> **TRAVAIL À FAIRE**:
**1)** Traduisez en anglais la phrase suivante du texte sur la matinée après l'orage : « La nature, un temps endolorie par les bourrasques, reprenait ses droits, brillante et odorante. »
**2)** Répondez aux questions suivantes sur le texte consacré à la matinée après l'orage.
(a) D'où montaient les fumerolles ?
(b) Quelle couleur le ciel avait-il la veille ?
(c) Quelle couleur le ciel devait-il bientôt prendre ?
**3)** Poursuivez le texte sur la matinée après l'orage à partir de sa dernière phrase.

== TEXTE À LIRE

La matinée s'annonçait claire, lavée de l'orage de la veille.  Des fumerolles éparses montaient du fond de la vallée pour s'accrocher et se perdre peu à peu au flanc des collines. La nature, un temps endolorie par les bourrasques, reprenait ses droits, brillante et odorante. Une belle journée en perspective pour courir la campagne.

Je regardais le ciel et je me disais que lui aussi avait ses humeurs. La veille,  colère en bleu-ardoise, incendié d'éclairs et aujourd'hui tout doux en bleu-dragée avant de s'affirmer bientôt et prendre la couleur bleu-cobalt de l'été. A peine quelques nuages légers et joufflus le parcouraient nonchalamment masquant parfois un soleil pâle, encore une caresse  mais qui ne tarderait pas à infliger les brûlures de ses rayons sur la nature et les gens.

====
== DONNÉES BRUTES

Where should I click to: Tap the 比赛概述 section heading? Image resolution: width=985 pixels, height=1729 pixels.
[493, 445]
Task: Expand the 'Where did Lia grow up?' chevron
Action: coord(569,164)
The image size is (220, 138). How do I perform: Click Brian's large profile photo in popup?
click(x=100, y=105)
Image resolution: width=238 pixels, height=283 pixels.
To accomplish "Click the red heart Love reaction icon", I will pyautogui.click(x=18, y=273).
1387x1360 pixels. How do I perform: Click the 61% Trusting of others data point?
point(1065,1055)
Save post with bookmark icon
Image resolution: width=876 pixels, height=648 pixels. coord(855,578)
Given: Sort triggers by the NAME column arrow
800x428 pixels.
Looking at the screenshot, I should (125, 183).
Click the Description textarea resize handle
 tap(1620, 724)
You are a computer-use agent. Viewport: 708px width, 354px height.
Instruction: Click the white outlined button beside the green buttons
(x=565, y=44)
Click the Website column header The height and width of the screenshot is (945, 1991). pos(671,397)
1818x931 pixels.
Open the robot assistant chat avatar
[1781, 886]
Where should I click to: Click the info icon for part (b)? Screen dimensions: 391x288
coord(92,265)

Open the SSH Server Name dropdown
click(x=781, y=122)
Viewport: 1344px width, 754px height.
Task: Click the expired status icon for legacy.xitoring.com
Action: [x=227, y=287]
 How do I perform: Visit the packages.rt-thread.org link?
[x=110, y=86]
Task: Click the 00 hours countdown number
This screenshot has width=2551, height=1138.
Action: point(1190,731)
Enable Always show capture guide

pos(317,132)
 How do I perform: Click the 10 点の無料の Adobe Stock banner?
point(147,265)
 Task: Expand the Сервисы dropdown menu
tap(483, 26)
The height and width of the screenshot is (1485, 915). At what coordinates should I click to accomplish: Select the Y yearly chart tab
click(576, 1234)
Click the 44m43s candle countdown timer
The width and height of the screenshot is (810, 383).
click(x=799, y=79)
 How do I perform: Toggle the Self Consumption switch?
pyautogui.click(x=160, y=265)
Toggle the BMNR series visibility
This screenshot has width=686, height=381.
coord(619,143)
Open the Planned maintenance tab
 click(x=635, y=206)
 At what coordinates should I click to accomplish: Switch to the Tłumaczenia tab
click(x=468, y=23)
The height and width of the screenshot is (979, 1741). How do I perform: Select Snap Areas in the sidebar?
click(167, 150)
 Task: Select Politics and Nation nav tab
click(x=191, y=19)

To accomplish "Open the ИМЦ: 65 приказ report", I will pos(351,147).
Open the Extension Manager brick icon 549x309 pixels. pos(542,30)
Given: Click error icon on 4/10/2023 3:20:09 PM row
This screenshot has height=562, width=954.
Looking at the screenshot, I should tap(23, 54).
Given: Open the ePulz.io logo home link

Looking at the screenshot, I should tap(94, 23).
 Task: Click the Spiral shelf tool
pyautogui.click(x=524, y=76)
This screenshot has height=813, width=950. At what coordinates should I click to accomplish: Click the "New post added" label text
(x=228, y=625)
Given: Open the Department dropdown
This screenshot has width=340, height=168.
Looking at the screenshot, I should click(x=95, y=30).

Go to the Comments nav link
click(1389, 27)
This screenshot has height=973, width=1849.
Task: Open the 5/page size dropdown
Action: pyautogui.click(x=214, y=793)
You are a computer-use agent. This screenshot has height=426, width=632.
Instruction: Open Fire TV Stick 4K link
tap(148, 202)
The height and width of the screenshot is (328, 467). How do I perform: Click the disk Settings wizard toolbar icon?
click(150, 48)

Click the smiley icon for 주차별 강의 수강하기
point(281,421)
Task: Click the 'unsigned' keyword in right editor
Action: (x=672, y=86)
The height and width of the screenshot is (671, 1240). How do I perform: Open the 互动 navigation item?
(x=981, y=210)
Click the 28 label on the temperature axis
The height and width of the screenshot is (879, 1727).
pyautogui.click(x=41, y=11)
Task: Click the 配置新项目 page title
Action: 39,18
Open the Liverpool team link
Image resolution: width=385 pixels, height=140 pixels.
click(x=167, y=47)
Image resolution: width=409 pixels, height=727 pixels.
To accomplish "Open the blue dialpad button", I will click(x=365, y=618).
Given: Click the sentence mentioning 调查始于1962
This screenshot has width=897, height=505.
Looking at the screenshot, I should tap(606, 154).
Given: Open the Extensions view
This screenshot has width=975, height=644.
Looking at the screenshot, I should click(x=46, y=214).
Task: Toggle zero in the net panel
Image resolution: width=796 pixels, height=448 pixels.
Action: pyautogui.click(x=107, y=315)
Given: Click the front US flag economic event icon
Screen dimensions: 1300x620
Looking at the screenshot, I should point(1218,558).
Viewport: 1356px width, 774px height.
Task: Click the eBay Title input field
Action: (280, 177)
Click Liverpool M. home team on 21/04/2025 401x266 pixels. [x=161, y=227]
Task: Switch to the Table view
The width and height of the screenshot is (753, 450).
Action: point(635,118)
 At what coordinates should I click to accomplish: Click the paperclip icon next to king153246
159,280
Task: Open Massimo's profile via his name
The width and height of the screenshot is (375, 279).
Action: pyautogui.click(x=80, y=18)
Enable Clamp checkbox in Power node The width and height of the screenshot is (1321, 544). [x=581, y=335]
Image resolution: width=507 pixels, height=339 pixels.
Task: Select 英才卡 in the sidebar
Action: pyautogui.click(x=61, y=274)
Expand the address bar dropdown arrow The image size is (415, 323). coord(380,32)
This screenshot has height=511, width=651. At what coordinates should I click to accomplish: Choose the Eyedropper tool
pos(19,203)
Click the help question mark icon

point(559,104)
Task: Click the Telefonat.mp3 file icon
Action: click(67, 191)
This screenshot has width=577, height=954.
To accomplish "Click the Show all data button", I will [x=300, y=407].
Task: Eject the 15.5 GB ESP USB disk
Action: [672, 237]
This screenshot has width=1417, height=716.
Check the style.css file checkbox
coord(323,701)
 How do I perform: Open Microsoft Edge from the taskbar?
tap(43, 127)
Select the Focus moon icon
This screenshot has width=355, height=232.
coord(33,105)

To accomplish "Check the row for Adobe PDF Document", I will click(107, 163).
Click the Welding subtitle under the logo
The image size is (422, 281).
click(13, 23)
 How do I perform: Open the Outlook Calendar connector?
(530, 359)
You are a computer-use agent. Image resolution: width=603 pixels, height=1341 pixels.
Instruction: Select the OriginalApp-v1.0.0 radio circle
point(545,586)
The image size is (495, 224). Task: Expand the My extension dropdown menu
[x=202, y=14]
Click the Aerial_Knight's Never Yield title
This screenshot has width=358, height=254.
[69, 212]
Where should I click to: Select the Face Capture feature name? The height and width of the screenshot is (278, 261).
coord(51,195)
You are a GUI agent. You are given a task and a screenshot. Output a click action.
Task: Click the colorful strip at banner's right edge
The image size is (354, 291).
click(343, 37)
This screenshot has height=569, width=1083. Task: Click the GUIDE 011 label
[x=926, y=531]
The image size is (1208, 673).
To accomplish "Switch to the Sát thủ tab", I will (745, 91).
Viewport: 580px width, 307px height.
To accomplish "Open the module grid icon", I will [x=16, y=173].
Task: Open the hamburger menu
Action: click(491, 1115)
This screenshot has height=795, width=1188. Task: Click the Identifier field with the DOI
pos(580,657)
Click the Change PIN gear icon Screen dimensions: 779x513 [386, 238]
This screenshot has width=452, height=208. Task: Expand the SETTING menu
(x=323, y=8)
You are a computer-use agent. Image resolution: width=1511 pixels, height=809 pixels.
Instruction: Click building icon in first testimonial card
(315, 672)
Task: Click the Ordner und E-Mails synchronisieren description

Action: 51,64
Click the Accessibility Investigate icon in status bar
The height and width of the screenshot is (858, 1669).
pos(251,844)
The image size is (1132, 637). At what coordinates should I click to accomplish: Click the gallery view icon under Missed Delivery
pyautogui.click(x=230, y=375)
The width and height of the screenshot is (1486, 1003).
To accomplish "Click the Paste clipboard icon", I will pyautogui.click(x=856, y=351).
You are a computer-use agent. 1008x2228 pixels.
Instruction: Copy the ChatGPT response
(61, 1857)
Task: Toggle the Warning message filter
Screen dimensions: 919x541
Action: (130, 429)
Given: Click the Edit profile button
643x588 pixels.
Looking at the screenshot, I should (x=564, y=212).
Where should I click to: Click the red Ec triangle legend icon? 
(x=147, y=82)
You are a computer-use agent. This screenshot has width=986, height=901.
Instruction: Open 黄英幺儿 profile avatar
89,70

====

> **RÉSULTATS DES EXERCICES**:
**1)** Nature, for a time left aching by the squalls, was reclaiming its rights, bright and fragrant.

**2)**
(a) Du fond de la vallée.
(b) Bleu-ardoise.
(c) Le bleu-cobalt de l'été.

**3)**
La dernière averse avait creusé de larges flaques sur la piste cabossée. Les arbres en bordure se miraient dans l'eau qui stagnait dans ces minuscules mares, lui donnant une teinte verdâtre. Les genêts croulant sous leur  floraison jaune d'or encore toute mouillée de pluie me fouettaient les mollets au passage. J'avançais,  m'emplissant les poumons de toutes les senteurs de la terre humide, des foins coupés,  de la mousse, des fleurs des talus...Je me penchais parfois, attirée par les minuscules taches vermeilles sur fond vert des fraises des bois. J'en cueillais en évitant la limace rouge et baveuse se hâtant vers son déjeuner ou en me prenant les doigts dans une toile d'araignée  d'où glissaient de fines gouttelettes scintillantes. Tout en marchant, je savourais ces fruits sucrés et parfumés à la menthe sauvage. 

Les oiseaux aussi avaient repris leurs incessants et éperdus pépiements dans les haies où ils s'étaient réfugiés la veille, silencieux, à l'abri des déferlements rageurs de l'orage. Ils me frôlaient au passage, allant et venant à tire-d'aile,  pressés de nourrir leurs petits affamés. J'observai, sur une branche de chêne, le rituel amoureux de deux tourterelles se caressant du bec et se faisant force courbettes. De belles démonstrations d'amour simples et naturelles comme sait en donner à profusion la nature.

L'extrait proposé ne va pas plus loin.